Plant your own seeds to guarantee organic produce. Sowing your own vegetable seeds gives you the comfort and assurance that your produce has been grown organically from seed to table. Choose plants that are easy to germinate such as broccoli, cabbage, basil and tomatoes. Find out the best time of the year to sprout your chosen produce.
Before planting any perennials, you have to make the ground ready. Use a spade to dig up some soil, flip the soil over, and finally, sprinkle around 3-4 inches of wood chips on the soil. Allow the newly turned soil to sit for two weeks, then plant your perennials.
While Mother Nature will eventually do the work needed to create compost from a backyard pile, even if it is not actively tended, you can give her a helping hand by adding compost starter to the mix. Compost starters, available from the garden centers, add microorganisms to the soil that help speed up the decay process.

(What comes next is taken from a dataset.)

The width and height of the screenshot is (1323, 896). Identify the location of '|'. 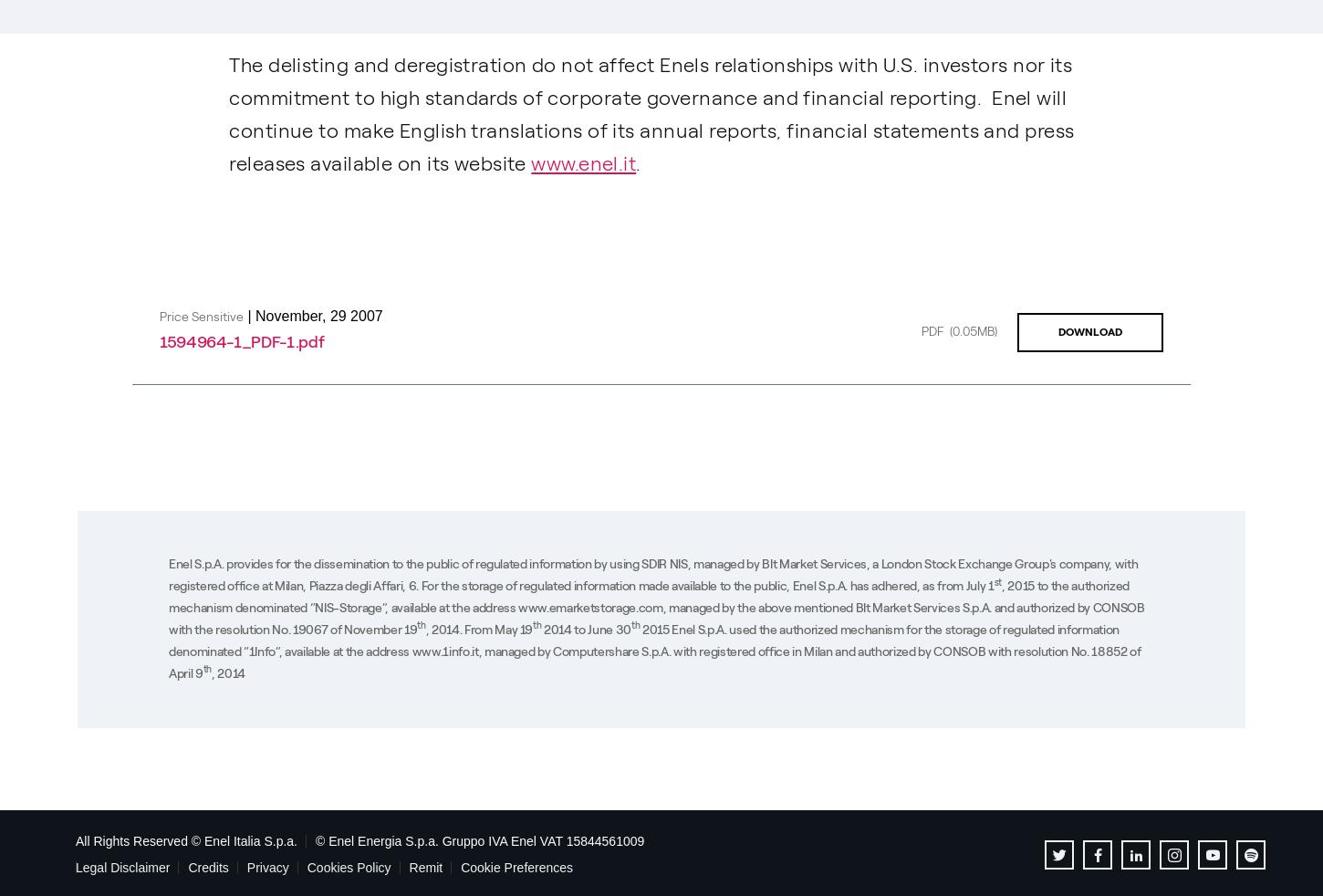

Plant synergistically. To naturally repel pests, plant marigolds near nematode-sensitive crops like tomatoes and potatoes. To improve growth, plant legumes near plants that can benefit from the nitrogen they produce. Intersperse pungent plants like herbs and onions, whose scent can repel bugs and animals, with other unscented vegetables.
Not as bad as you thought, correct? Like any other subject, the green world of organic gardening is vast and has a wealth of information available on it. Sometimes you just need a hint as to where to start with it so that you can "jump right in." Now you have the information needed to feel confident to start your organic garden.